I had to put the book down when I read that, because I was that girl and it hurt to see someone else put those words on paper. I had thought that I was an anomaly. When my father read me the Lord of the Rings I was Frodo. Frodo, after all, was the hero. I was the hero. The biology didn’t factor in. I only really became aware of the way that my gender and sex had shaped my life once I became an adult and had names for some of the things that had happened to me as an adolescent – and continue to happen, because unfortunately adulthood doesn’t give you a free pass from sexual harassment.

Grappling with that sense of betrayal, with that sudden awareness, is a lot of what prompted the major plot points of Mother of Creation. Coming into adulthood and feeling purely betrayed by the promises of my youth, by the idea that I could be anything I wanted to be, was a harrowing experience. I wouldn’t wish it on anyone. I was insulated from that experience, relative to others. I am, as I mentioned, relatively privileged. My privilege includes a family that loves me and supports me in all sorts of craziness – including haring off to Japan and leaving a perfectly good, if dull and terrible, job to be a homeless traveler for a month. I always knew, if things got too bad, that I could go home. A lot of people don’t have that. Liana, the princess of the Creation Saga, does not have that. She has no home to go back to, and must face whatever the road throws at her.

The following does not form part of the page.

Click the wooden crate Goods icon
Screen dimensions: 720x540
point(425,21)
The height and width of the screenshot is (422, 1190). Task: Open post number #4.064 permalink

But she, too, is fighting to be seen as a real human, despite the barriers of her sex and the situation of her birth. So many of us are.

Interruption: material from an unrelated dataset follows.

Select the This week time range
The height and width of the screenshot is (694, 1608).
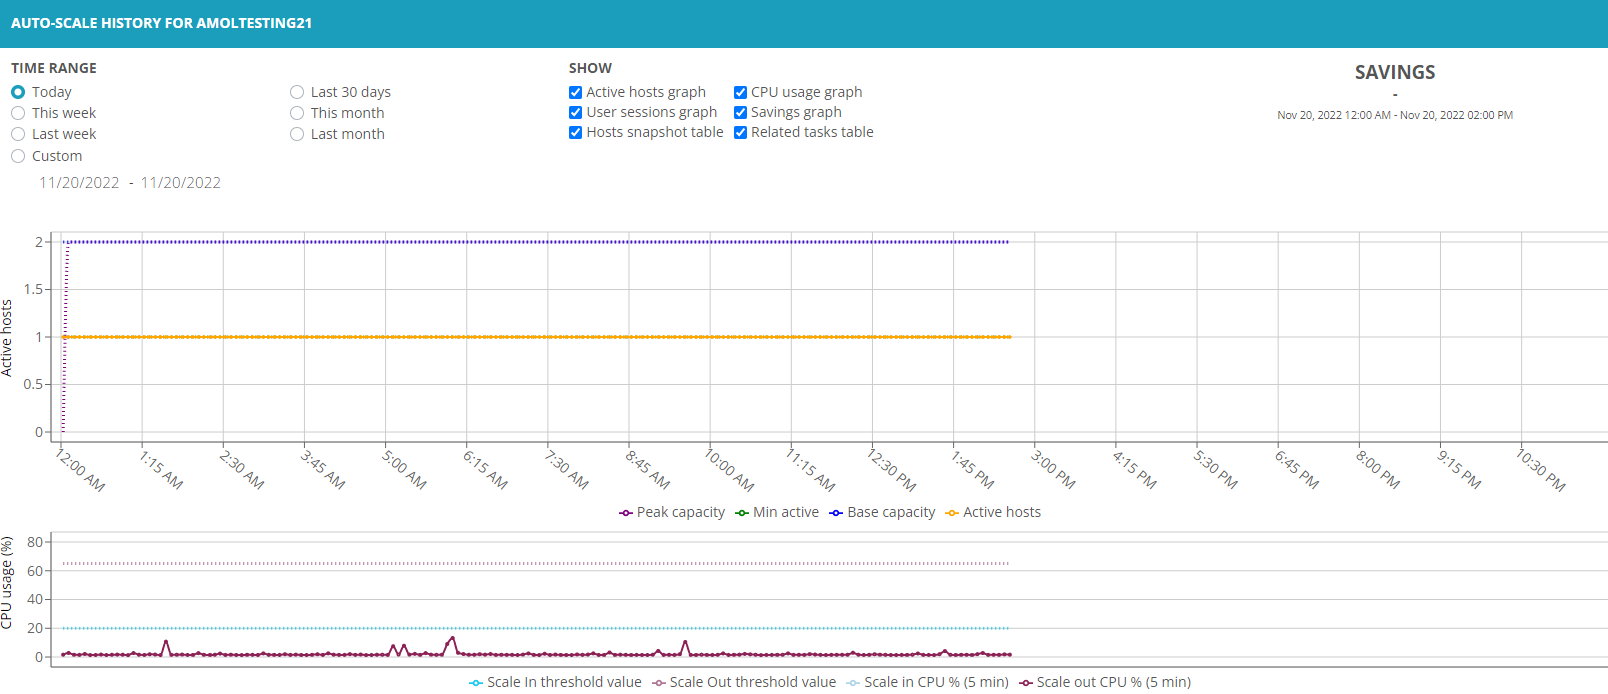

Reading The Geek Feminist Revolution was like reading a love letter to all of us geek girls who wanted, so badly, to feel like we were human. It’s an at times violent and troubling love letter, but that violence is never turned towards us. Its turned against all of those who would suppress our stories, our muchness. Hurley’s keen analytical mind dissects our stories, the ones we have consumed and the ones that have consumed us. She lays our souls bare. The goal of every writer is to accomplish as much.